March 9, 2012 2 comments
Sarbanes-Oxley Stifles Innovation, Job Growth

After the Enron, WorldCom and Tyco scandals Congress passed Sarbanes-Oxley Act in 2002. The “SOX” act intended to protect shareholders from shady corporate disclosures and overstated earnings reports.

What SOX actually did was paralyze innovation and job growth. It imposed a heavy capital burden on growth companies seeking to go public.  Pre-SOX, the average time to IPO was 5 years, post-SOX it is 12 years. For companies that did go public, many defected to a foreign exchange.

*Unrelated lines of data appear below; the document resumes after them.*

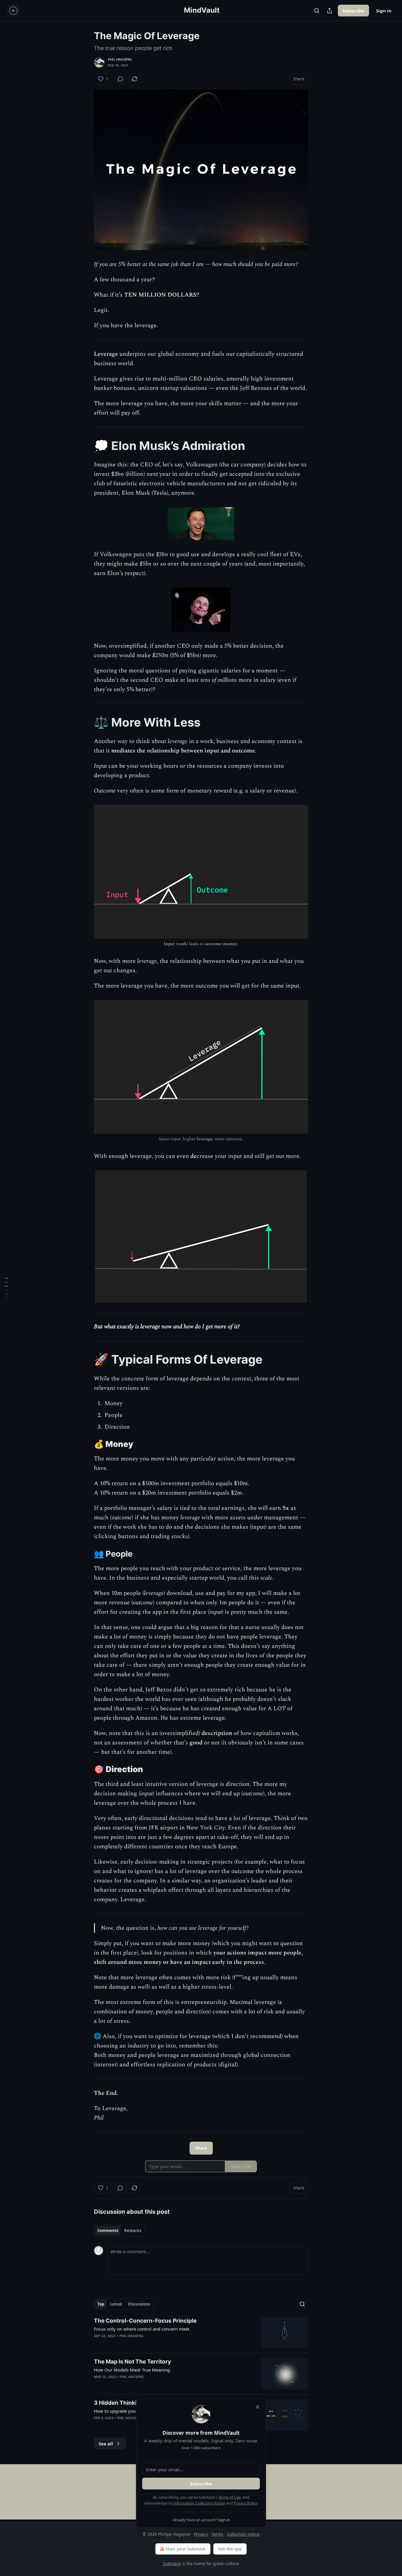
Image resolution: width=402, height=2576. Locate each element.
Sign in (383, 11)
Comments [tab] (107, 2230)
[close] (257, 2407)
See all (106, 2444)
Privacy (201, 2534)
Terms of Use (229, 2497)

For large companies, Sarbanes-Oxley preoccupied C-suites and boards of directors with accounting rules and SEC compliance. As Dr. Chandra Mishra wrote in the Orlando Sun Sentinel, “Sarbanes-Oxley has created a trillion-dollar industry, consisting of lawyers, accountants, compliance officers and programmers, pushing for more bureaucratic procedures and criminal penalties for company management and entrepreneurs, creating fear and confusion, and discouraging risk-taking and corporate growth.”

For small and medium-sized companies seeking to go public, complying with SOX rules adds roughly $4.2 million to their capital requirements.

Even representative Michael Oxley, one of the original sponsors of the bill, said “Frankly, I would have written it differently…Everyone felt like Rome was burning.”

Legislation Passes the House, Senate Yet to Vote

Last year bills in the house and senate addressed this issue and failed. Yesterday H.R. 3606, sponsored by Rep. Stephen Fincher,  passed overwhelmingly in the House of  Representatives.. This bill will cut the costs of going public for small and medium-sized companies buy phasing in SOX requirements over five years.  It also ends SEC rules prohibiting crowdsourcing and advertising to raise capital.

As congressman Fincher said, “Small companies are our nation’s best job creators, but have been the hardest hit by burdensome regulations. On average, 92% of a company’s job growth occurs after an IPO.  It is imperative we reduce regulations to help these small companies create private jobs for Americans.”

The Senate has not yet voted on its corresponding bill, but passage this legislative session looks good according to Senator Charles Schumer.